An essential part of any video is music. It drives emotional responses even more than the action itself. Here are some tips on choosing the right background music for your video.
Establish your message and purpose
You make videos for a purpose. You might want to drive traffic to your website or simply engage your viewers. Before searching for background music focus on the type of video you are producing.
Are you hoping to inform or entertain? Are you advertising a product? Are you subtly promoting your brand? Determine your purpose and what you want to say.
Remember the role of background music
What role do you want music to play? Do you want the music to drive a message or generally provide support? If it’s important to communicate specific details then you need a supportive track that won’t distract the viewer.
If you are looking to convey a broad concept or feeling then you need a track that will evoke an emotion. The background music you choose for your video should always complement the content.

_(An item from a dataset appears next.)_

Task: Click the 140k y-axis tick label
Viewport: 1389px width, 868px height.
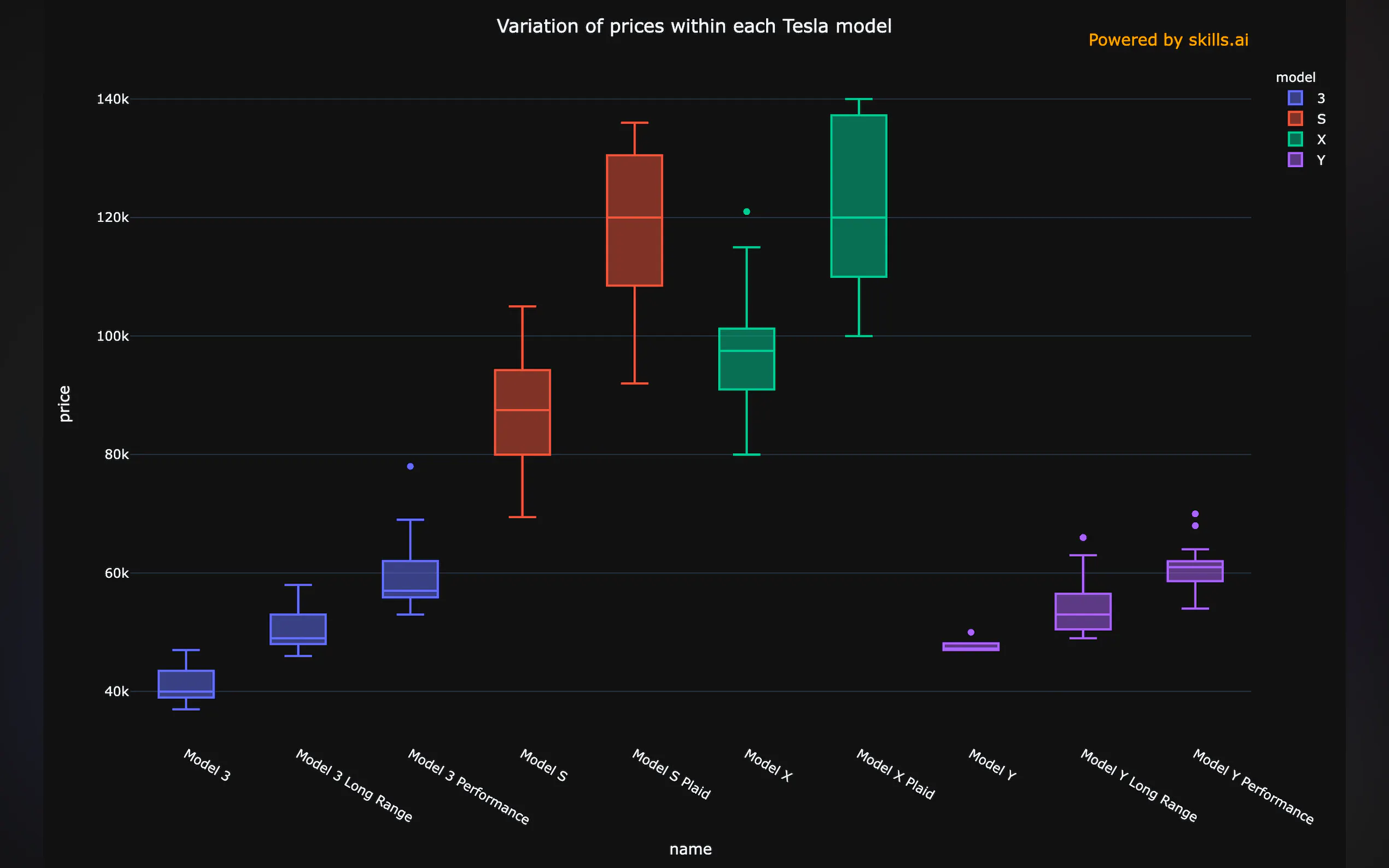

The music’s tempo should match the video’s pace.
Define the mood
Once you’ve established your message or purpose and the role you need the background music to serve, you must define the specific mood. Do you want your video to be aggressive, positive, thought-provoking or something else? Do you want to make your views feel excited, happy, inspired, relaxed, sad, or uplifted? You need to choose a music genre that with match the mood.
Choose the music genre
Determine a specific genre of music. This will help you narrow the field and make it easier for you to choose just a few tracks that might be apropos for your video.
Choose the track that speaks to your audience
The music you choose is also dependent on your target audience. If you are producing a video to market toys, you will need music suitable for children for your video. Consider demographics too. Does your target audience enjoy a genre of music based on a specific cultural group such as EDM, hip-hop or indie rock? Your choice of music must speak to the heart of your specific target audience.
Choose music that won’t negatively impact your video
Additionally, sounds and instruments should not distract from the message or speaker in your video. Avoid music containing lead vocals in any video with dialogue or narration. You should also not use anything with mid-range guitar and piano, whistling, specific trumpet and saxophone ranges, and any sound that is within the same frequency range as the typical voice.
You should also not use digital instruments that imitate real instruments other than perhaps electronic drum beats or professional synthesizers. Avoid MIDI sounds. They make your video appear cheap.
Use high-fidelity sound
Speaking of low-quality MIDI instruments, you should also be certain that all your sound is high quality. The background music should match the quality of your video. It should not sound you held up your old cellphone to some drunken street performer recovering from a sore throat.
When you upload the final product, you should choose the highest quality music files you can in order to endure a high-quality playback. Remember that the music will actually be compressed so it will lose some quality when your video is uploaded. Furthermore, your audience just might listen to your video through little laptop speakers, on a questionable connection with low-resolution streaming or with only a single earbud.
Keep things legal
Be sure to get permission or pay the licensing to use the track you choose. Not doing so can result in some significant consequences.
The host for your video could disable the sound or take down your video. You could also find yourself in the middle of legal actions initiated by the copyright owner. Of course, you could avoid all the expense and hassle by using royalty free music for videos. Online sources of royalty free music for videos offer a surprisingly wide variety of numerous musical genres from country and classical to hip-hop and heavy metal.
Videos are perhaps the best ways to communicate your message. Music enhances that message. Don’t miss the mark by using the wrong music for your video.